Urbane Mobilität

Biomega Sin: Stadt-Stromer mit 160 Kilometer Reichweite

| Autor / Redakteur: Mario Hommen/SP-X / Jens Scheiner

Biomega hat bereits ein Konzept seines Stadt-Stromers Sin auf die Räder gestellt.
Biomega hat bereits ein Konzept seines Stadt-Stromers Sin auf die Räder gestellt. (Bild: Biomega)

Häufig bauen Autohersteller auch Fahrräder. Doch ein Fahrradhersteller, der ins Autobusiness einsteigen will, gilt zumindest im 21. Jahrhundert als ungewöhnlich. Der dänische E-Bike-Spezialist Biomega plant jetzt genau das.

Immer wieder gibt es Autohersteller, die sich in den Fahrradmarkt wagen. Jüngste Beispiele sind etwa VW mit einem Lastenrad oder Maserati mit einem elektrisch unterstützten Rennrad. Doch es gibt – wenn auch selten – den umgekehrten Fall: dass nämlich ein Fahrrad- zum Autohersteller aufsteigen will. Der dänische Pedelec-Spezialist Biomega zumindest plant, seinen soeben in China vorgestellten, ungewöhnlich gestylten Stadt-Stromer Sin bis spätestens 2023 zur Serienreife zu bringen.

Optisch handelt es sich um einen eigenwilligen Entwurf mit einem an den Ecken abgerundeten One-Box-Korpus mit großen Glasflächen. Statt wie üblich in die Karosserie integriert, stehen die vier Räder ähnlich wie beim Renault Twizy frei. Das dänische E-Mobil bietet aber anders als der maximal zweisitzige E-Franzose vier Einzelsitze und vier Türen.

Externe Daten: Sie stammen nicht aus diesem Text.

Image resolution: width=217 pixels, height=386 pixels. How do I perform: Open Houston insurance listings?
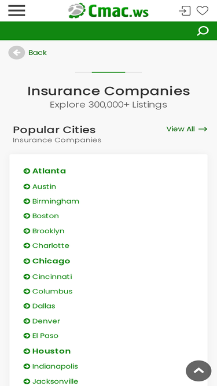[52, 351]
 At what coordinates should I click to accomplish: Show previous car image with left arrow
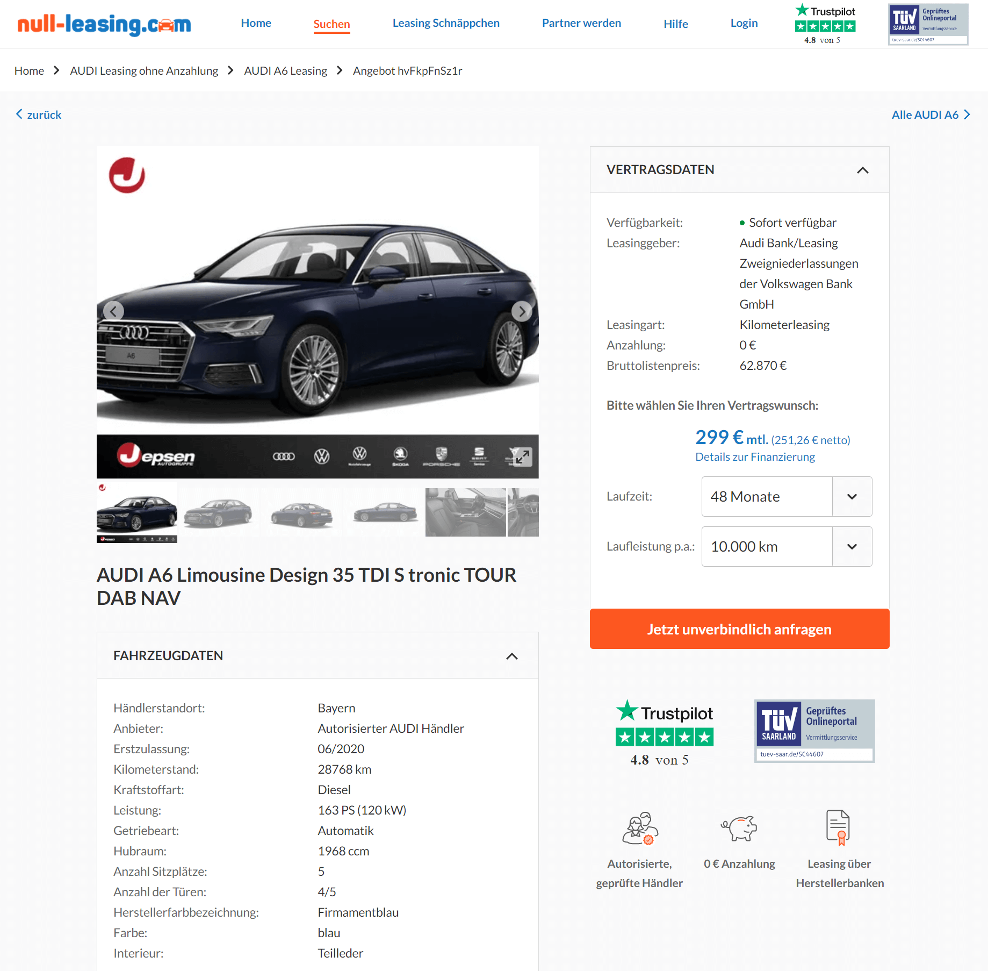tap(113, 311)

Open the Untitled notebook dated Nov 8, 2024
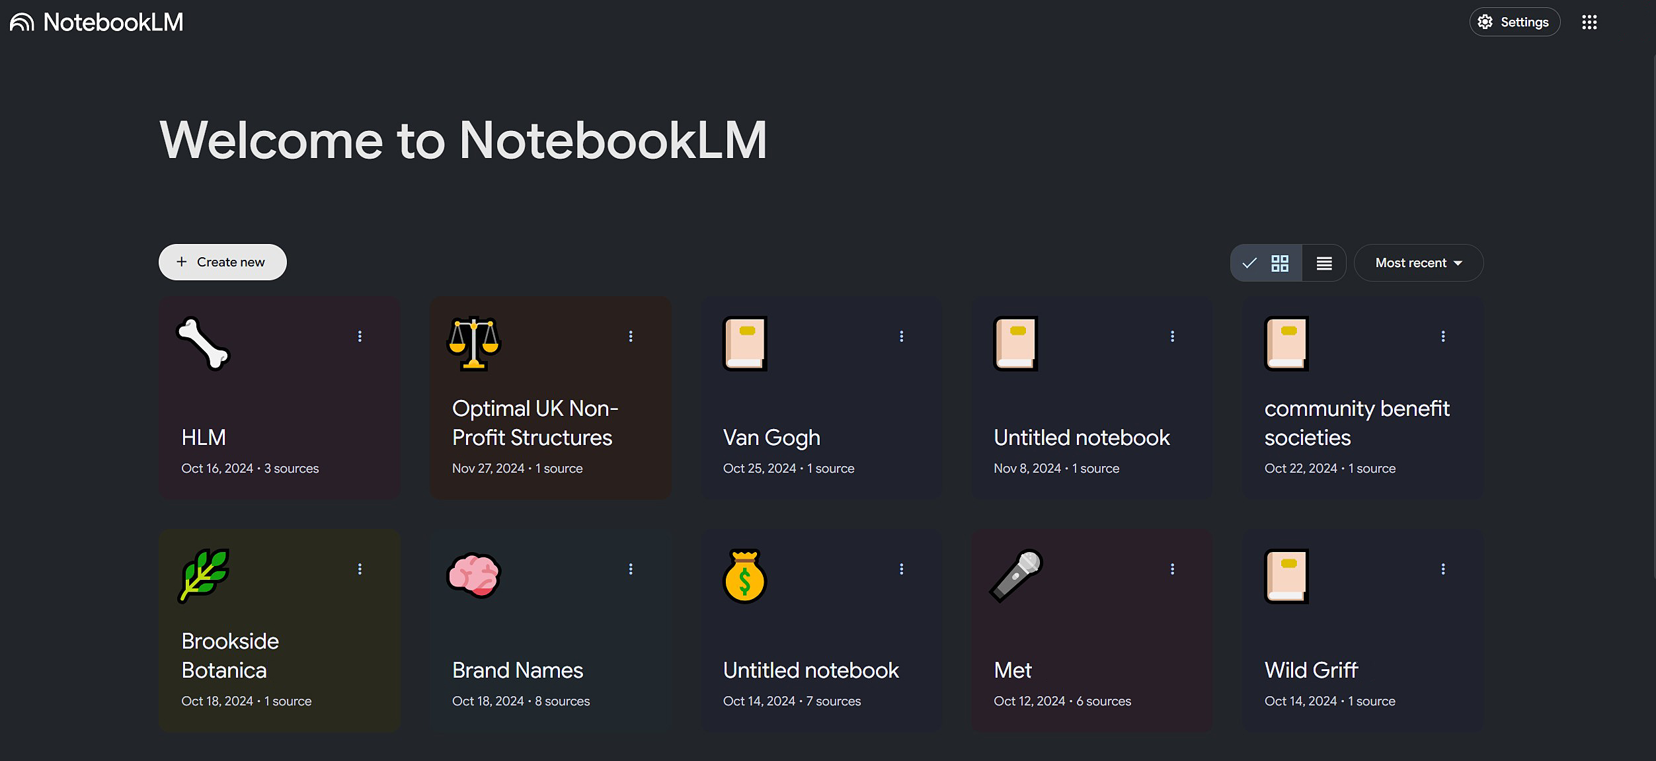click(1081, 437)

Austauschbares Batteriesystem

Außerdem ist in jedes der vier Räder jeweils ein Radnabenmotor integriert. Insgesamt stellen sie eine Gesamtleistung von 60 kW/82 PS sowie 160 Newtonmeter zur Verfügung. Der nur 950 Kilogramm leichte Stromer soll damit in 13 Sekunden auf Tempo 100 kommen, maximal sind 130 km/h drin. Der vor allem für den urbanen Einsatz gedachte Sin soll mit der gut 200 Kilogramm schweren, im Unterboden integrierten 20-kWh-Batterie mit einer Ladung rund 160 Kilometer fahren können.

Das E-Auto ist zudem für ein Batterietausch-System ausgelegt. 14 kWh sind fest installiert, 6 kWh austauschbar. Mit dem City-Stromer setzt Biomega auf ein insgesamt recht simples Konzept, weshalb der Hersteller einen Preis von rund 20.000 Euro für realistisch hält.